Optimize the base Docker image used for hxltm-action

fititnt / hxltm-action

[non-production-ready] Multilingual Terminology in Humanitarian Language Exchange. TBX, TMX, XLIFF, UTX, XML, CSV, Excel XLSX, Google Sheets, (...)

https://hxltm.etica.ai/

The Unlicense

3 stars 2 forks source link

Optimize the base Docker image used for hxltm-action #1

Closed fititnt closed 2 years ago

fititnt commented 2 years ago

The current Dockerfile is using FROM python:3.9-bullseye (Debian, bigger base image), but the libhxl-python can run on Alpine. (see https://github.com/HXLStandard/hxl-proxy/blob/main/Dockerfile).

While is possible to manually copy the hxltmcli.py (and hxltmdexml.py), the point here is refactor the hdp-toolchain to remove extra dependencies on https://github.com/EticaAI/HXL-Data-Science-file-formats/blob/main/requirements.txt.

# (...)
#
# When working with urnresolver. Not used by others
cryptography
keyring

I'm almost sure that was the cryptography that make the alpine fail, so both dependencies on https://github.com/EticaAI/HXL-Data-Science-file-formats must be optional AND documentation should be updated. Then we could optimize the Docker base image here.
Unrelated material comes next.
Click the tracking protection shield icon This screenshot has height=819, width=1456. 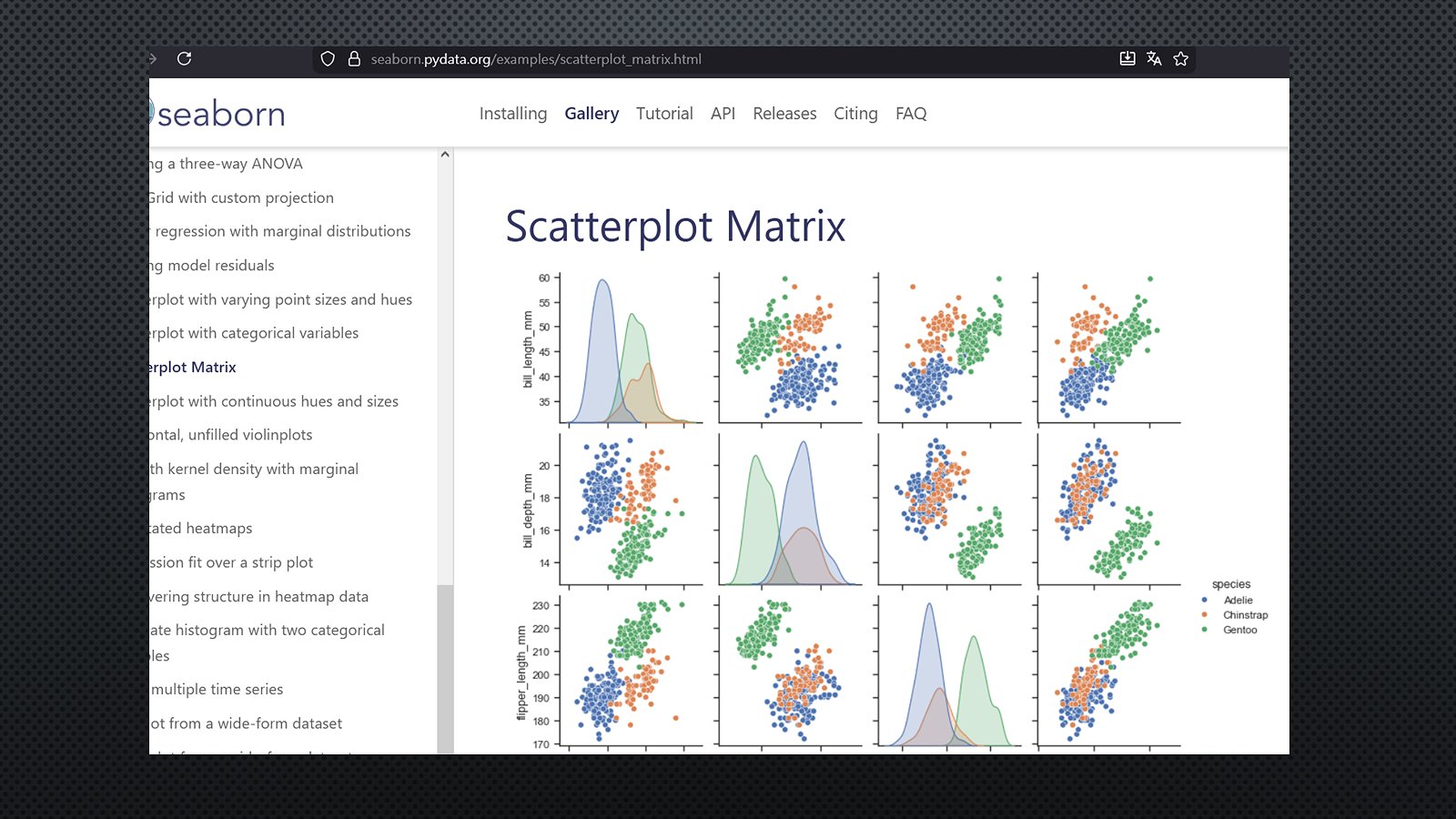328,59
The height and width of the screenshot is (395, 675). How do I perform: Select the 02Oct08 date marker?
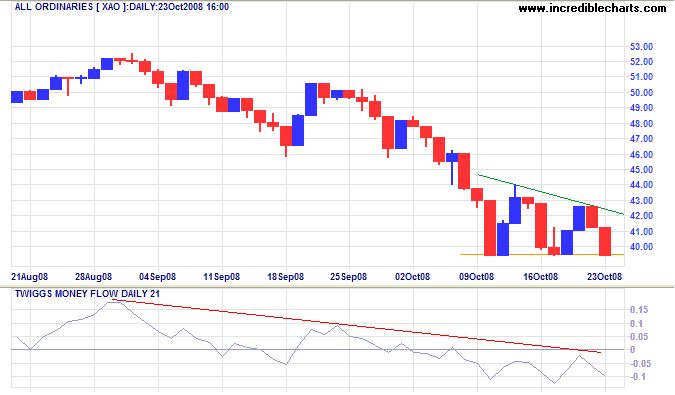tap(412, 277)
This point actually don't block functionality, but allow speed up a bit more.

fititnt commented 2 years ago

The Dockerfile now uses FROM python:3.9-alpine instead of FROM python:3.9-bullseye, which is an much smaller base image, and should help a lot on initial download when images are not cached.

Trivia: runners of GitHub Actions actually seems to run as fast with large Debian images as would be with Alpine

Captura de tela de 2021-11-07 06-47-37

Actually the new image run 1 second slower, so not sure if this is because of first run (so no previous image cached) or GitHub is so optimized for Debian based images (the documentation recommends use Alpine, then use Debian) that if really was no option to use Alpine, Debian would still be okay.
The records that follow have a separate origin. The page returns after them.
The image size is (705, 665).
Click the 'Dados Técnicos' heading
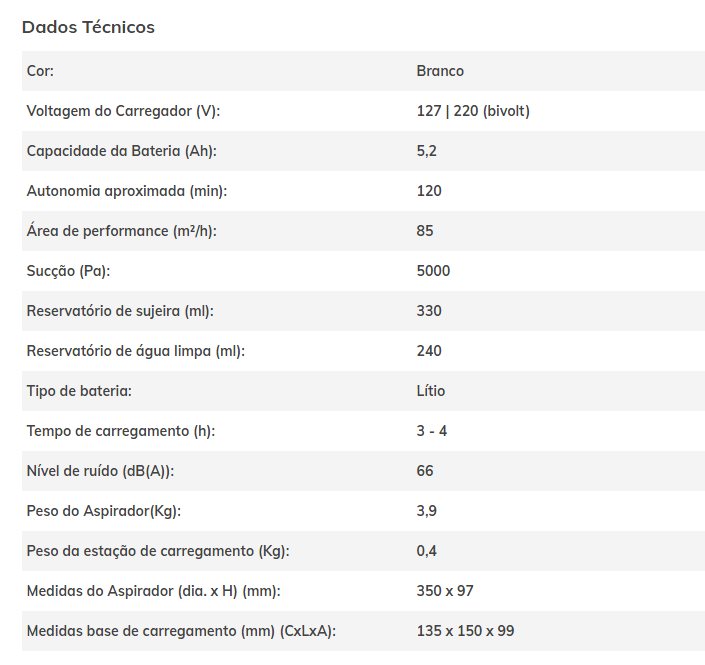pyautogui.click(x=88, y=27)
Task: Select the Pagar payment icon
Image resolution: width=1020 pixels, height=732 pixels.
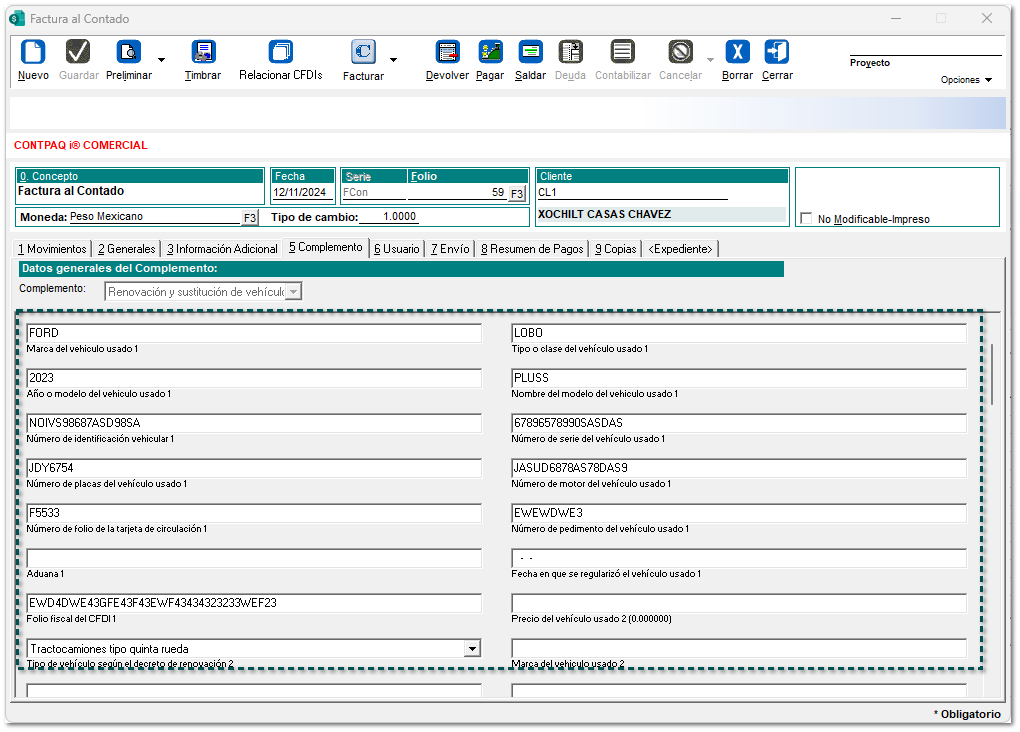Action: click(x=490, y=53)
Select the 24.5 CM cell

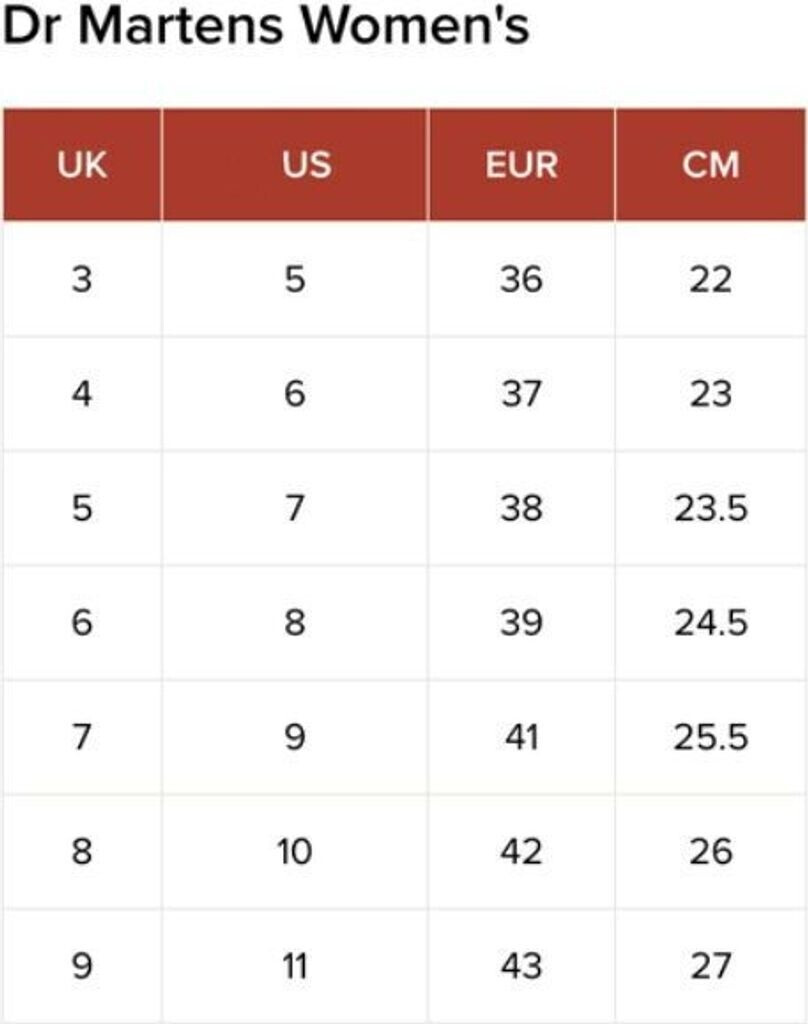coord(711,623)
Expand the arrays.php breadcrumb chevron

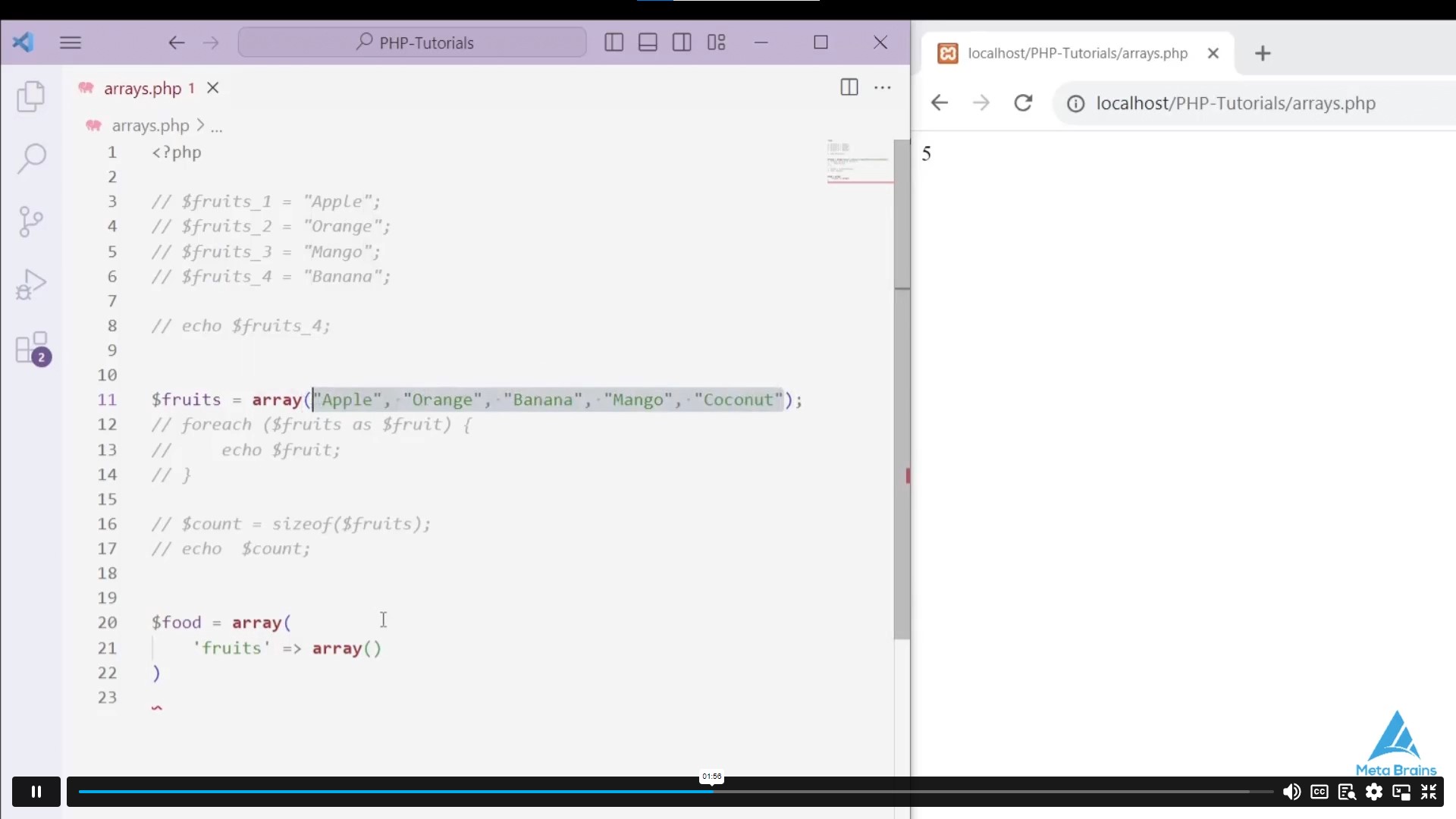[199, 126]
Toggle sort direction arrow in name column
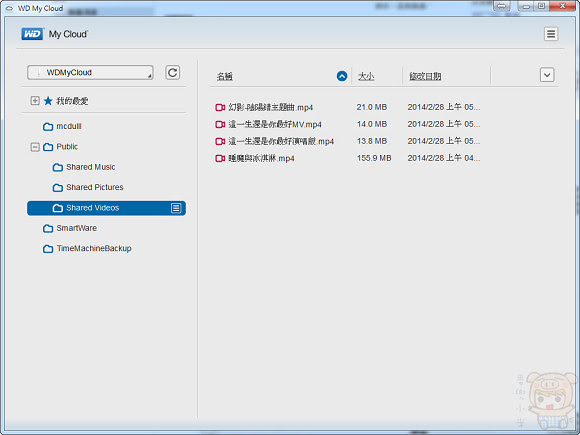580x435 pixels. pos(342,76)
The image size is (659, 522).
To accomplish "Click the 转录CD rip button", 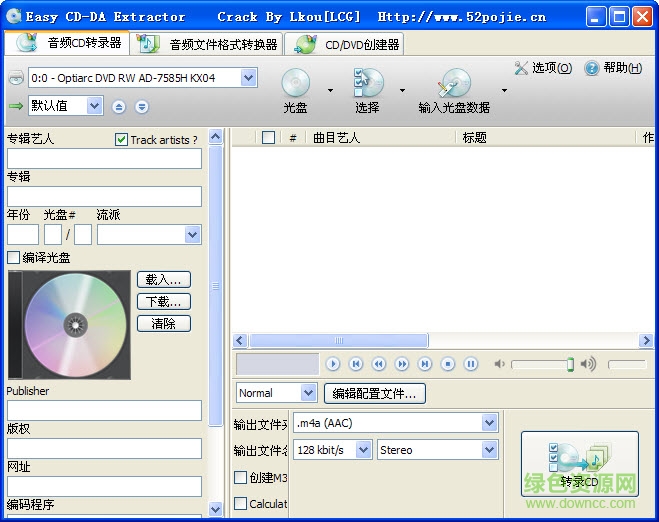I will [579, 465].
fititnt commented 2 years ago

Ok. GitHub Actions does not support more input formats like array or objects. The more complex is string. So we literaly have to convert back whatever the user wrote on the YAML as some format.

Since we're optimized to use Alpine, this also means we're using near POSIX Shell called Ash, with have less features than Bash (which already is less feature-complete than most programming languages.
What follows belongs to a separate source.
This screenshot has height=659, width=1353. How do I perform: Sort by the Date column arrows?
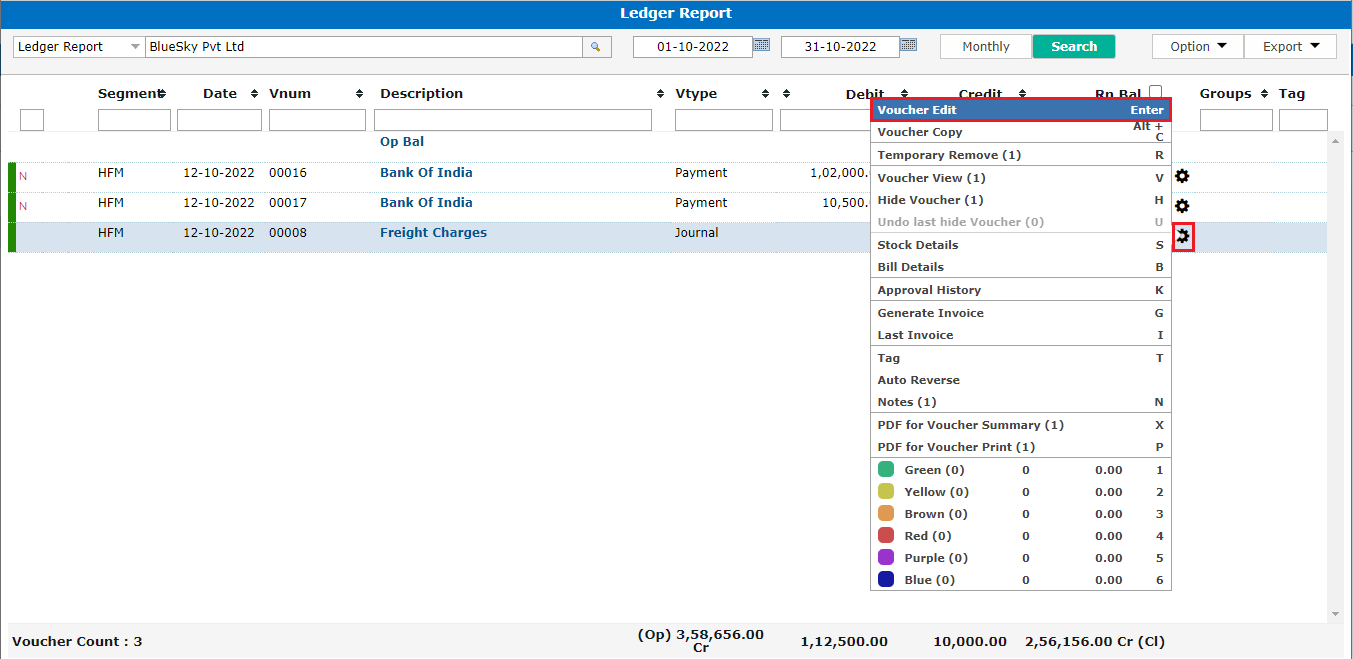point(254,94)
So... the entrypoint.sh will get a bit verbose. But this type of code is likely to be compatible with like forever as we're literally using standards from 20 to 40 years old.

fititnt commented 2 years ago

We will close this issue. The hxltm-action will be forever Alpine.

the idea of try new GitHub actions for different proposes using the same repository is a bad idea. Less stable (even if @main is explicitly not recommended; but we may use for other test projects) and bigger images.

On the #6 is the place for new cli tools not related at all with HXL.